▸ **To-do item**
Starting at the line containing "Identify the location of colorbar-1-tick-label: -1.24751." and continuing through the last of the rows, write out every line again, with each coordinate in the answers multiplied by 1.5 and rounded to a whole number, halves rounded up. Leave all other text unchanged, and omit the pictures.

Saved entries

****************************************

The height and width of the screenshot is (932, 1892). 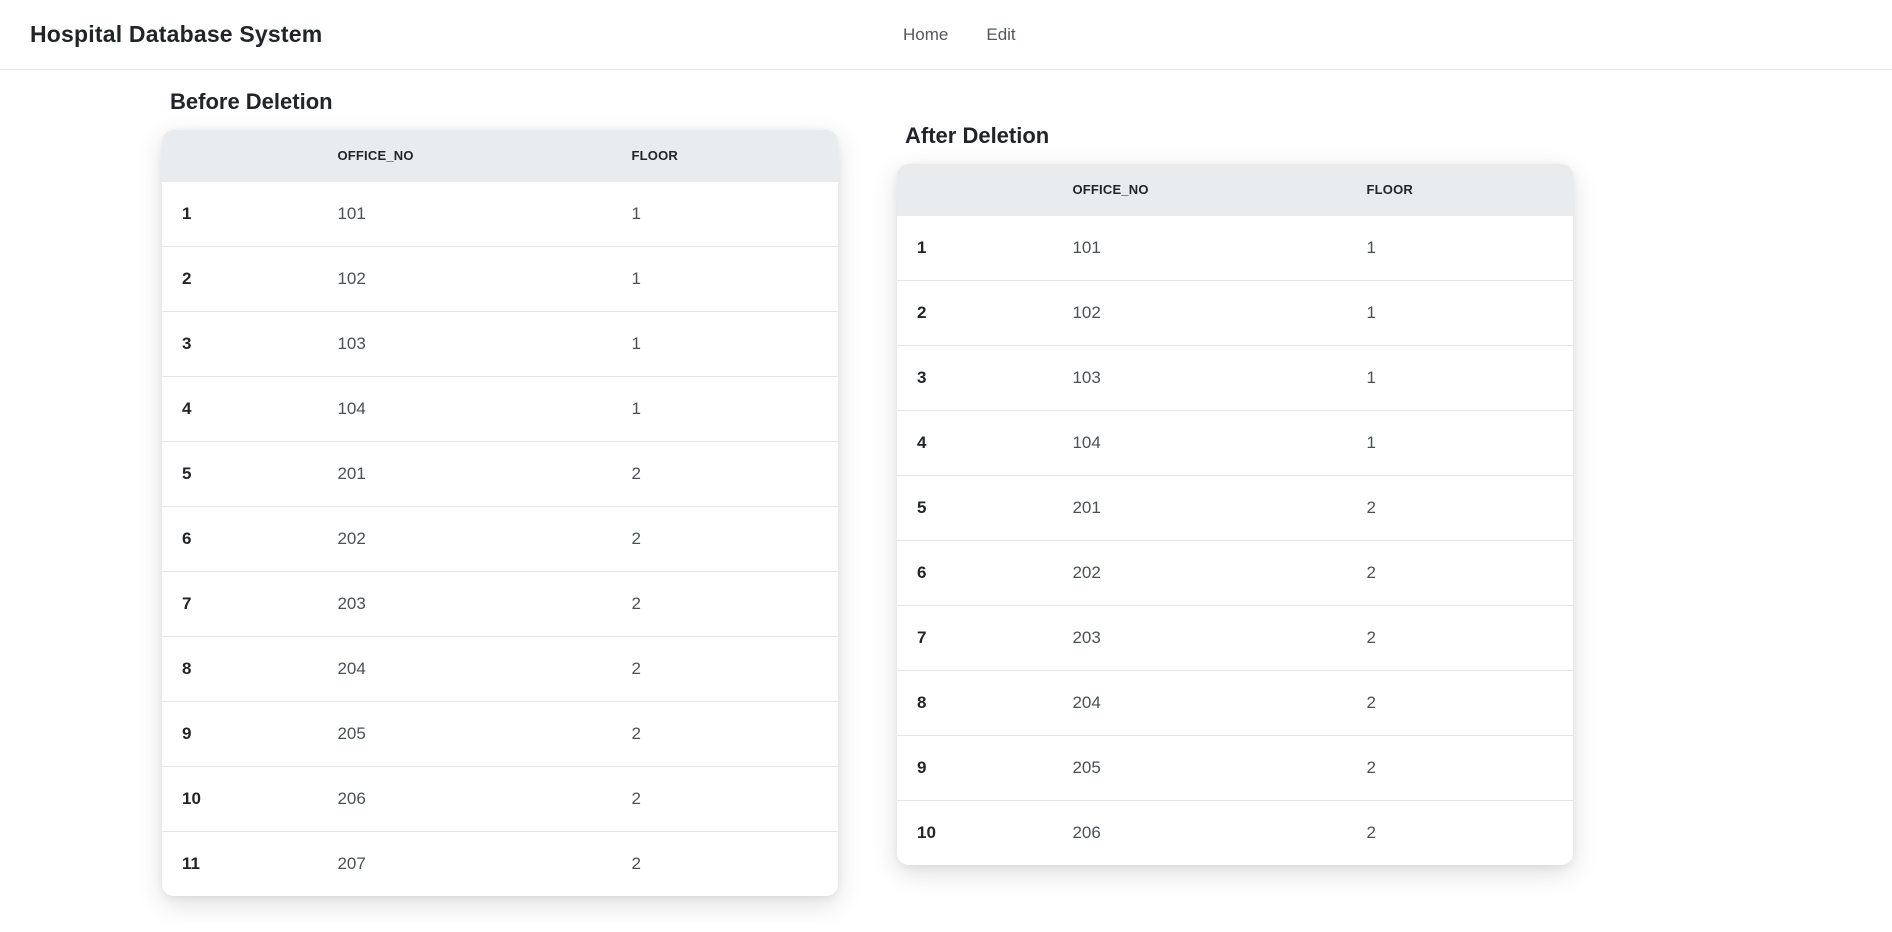 What do you see at coordinates (1001, 34) in the screenshot?
I see `nav-link-edit: Edit` at bounding box center [1001, 34].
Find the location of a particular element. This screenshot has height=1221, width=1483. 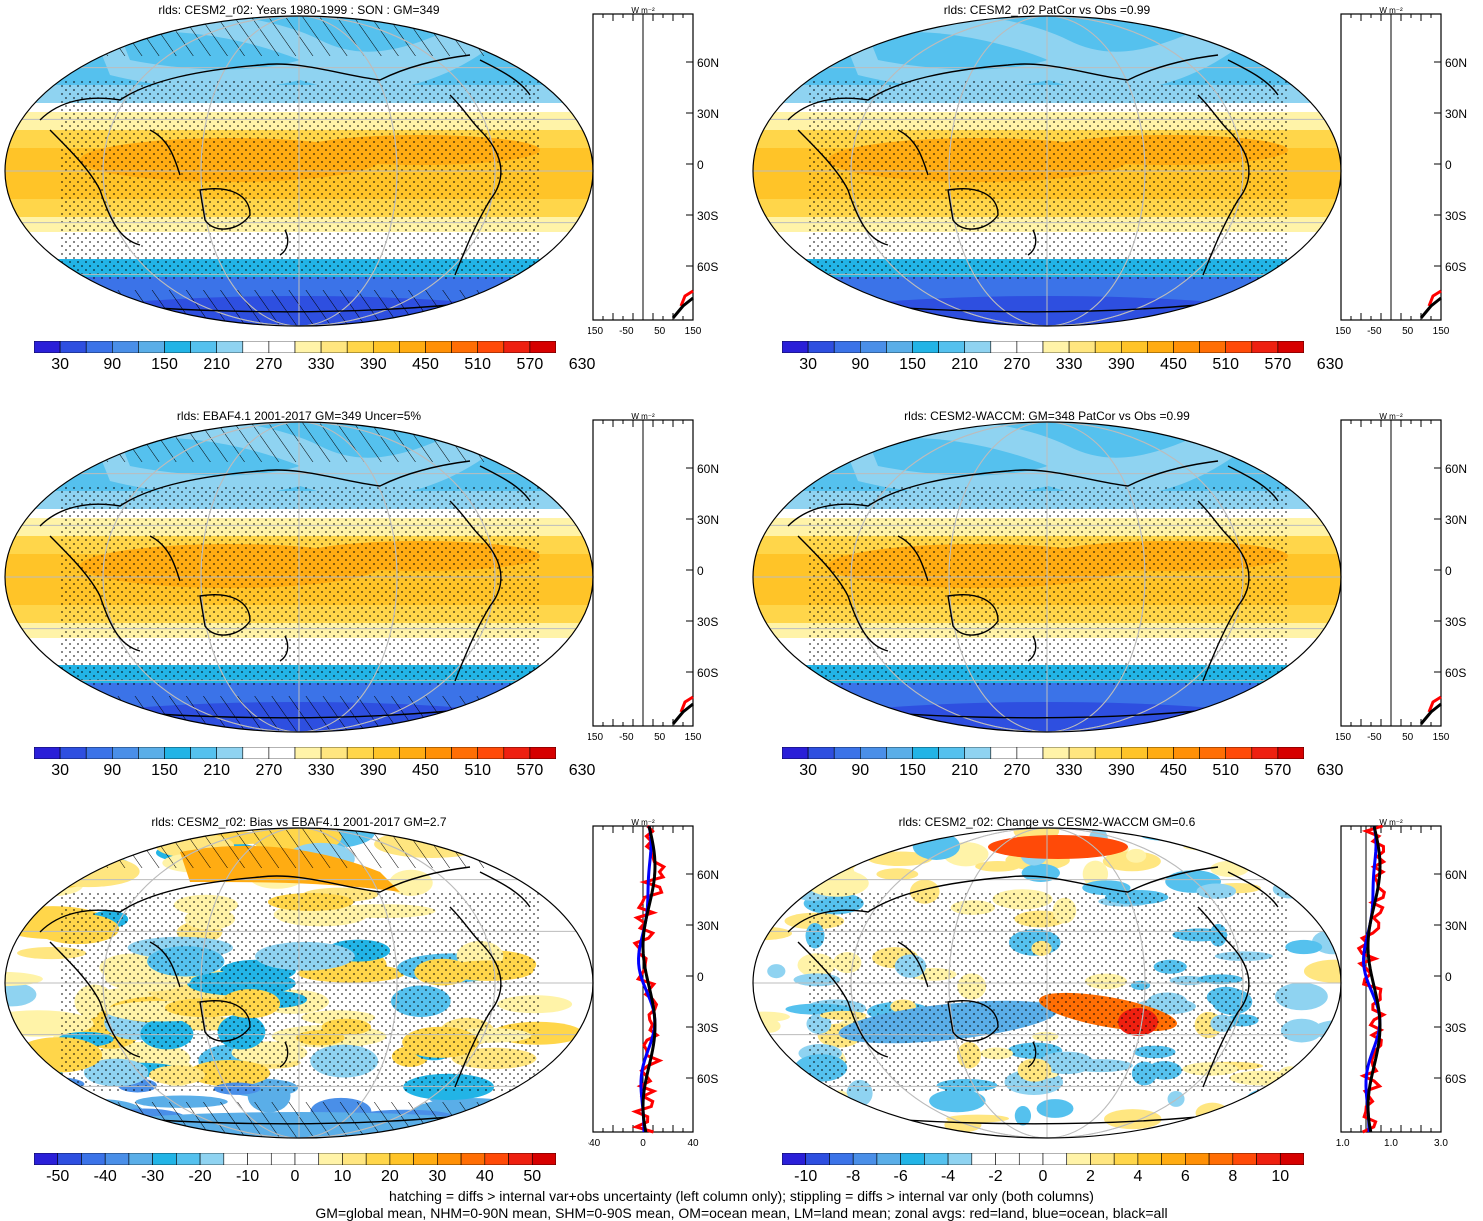

colorbar-label: -2 is located at coordinates (996, 1176).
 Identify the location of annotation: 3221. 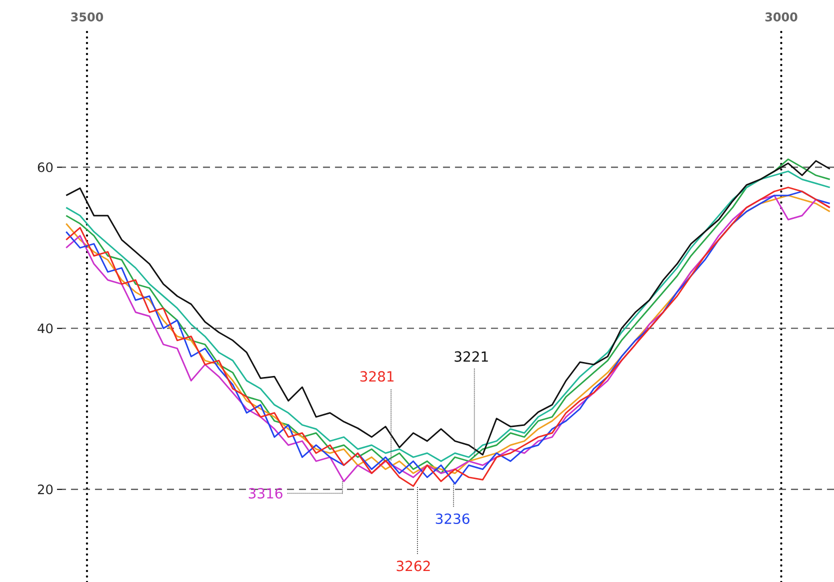
(471, 356).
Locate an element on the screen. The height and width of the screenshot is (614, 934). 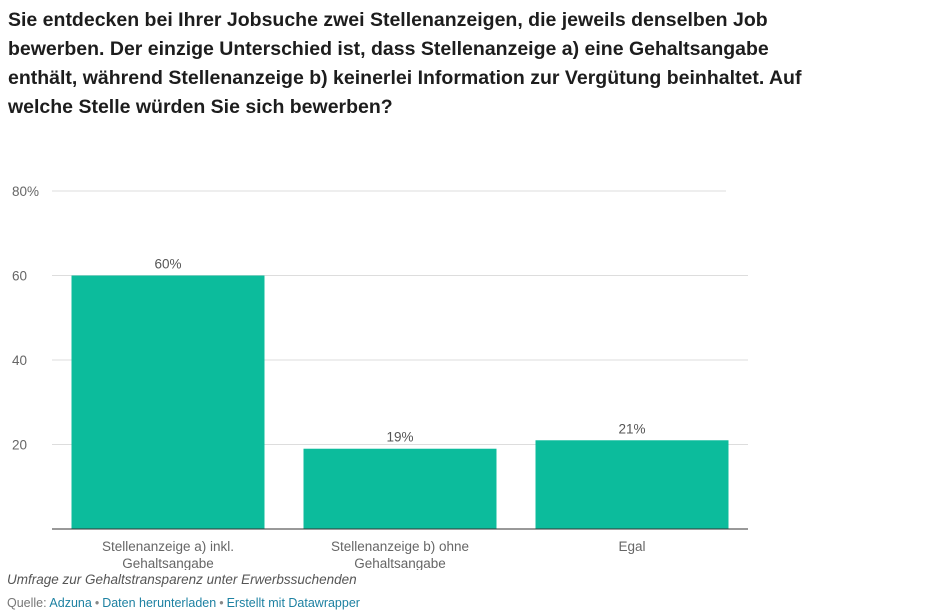
y-tick-label: 20 is located at coordinates (20, 446).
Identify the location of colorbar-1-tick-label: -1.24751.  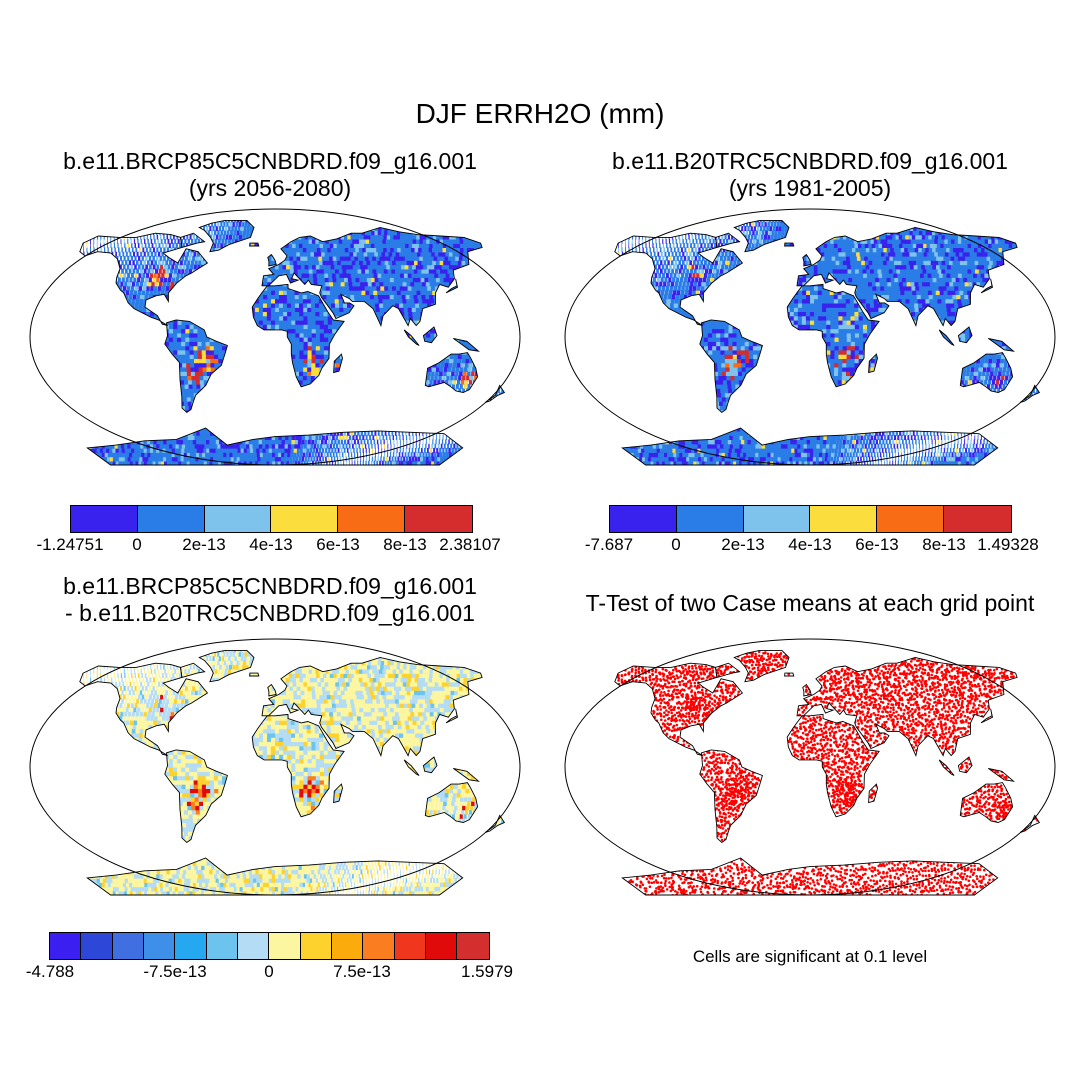
(70, 545).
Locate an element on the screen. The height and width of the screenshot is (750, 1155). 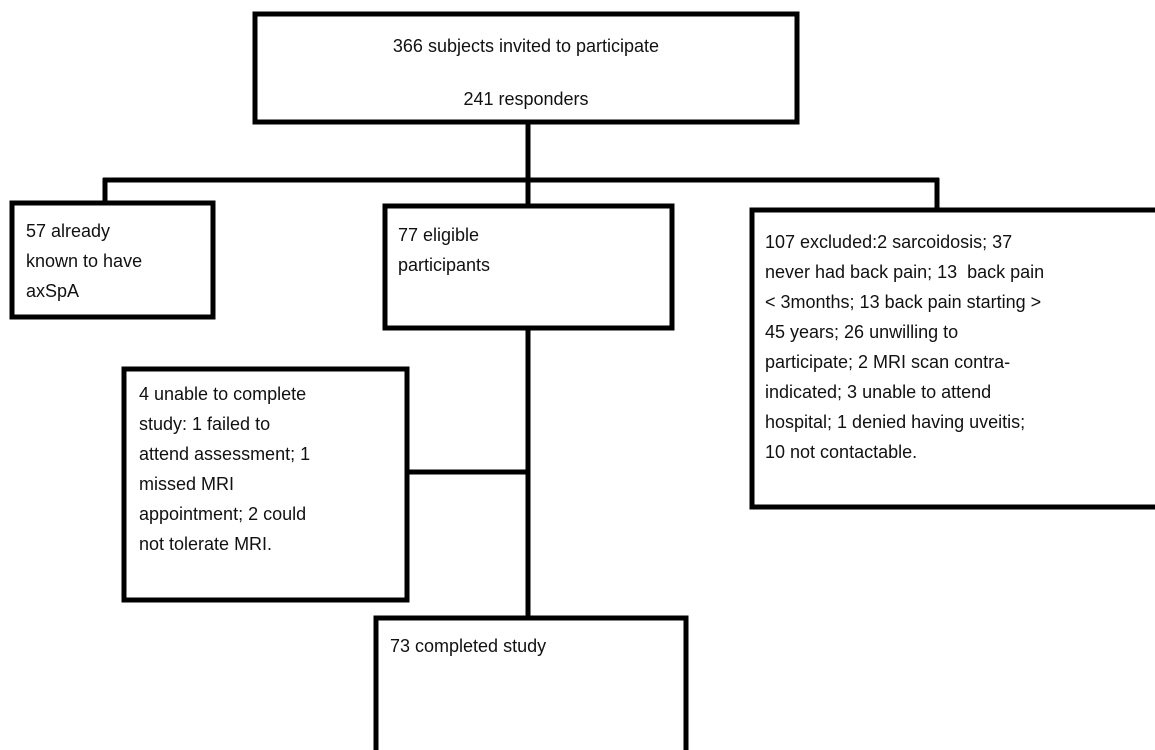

****************************************

▸ **Solution for this problem**
Identify the location of colorbar-1-tick-label: -1.24751.  
(105, 818).
Locate an element on the screen. The height and width of the screenshot is (750, 1155). 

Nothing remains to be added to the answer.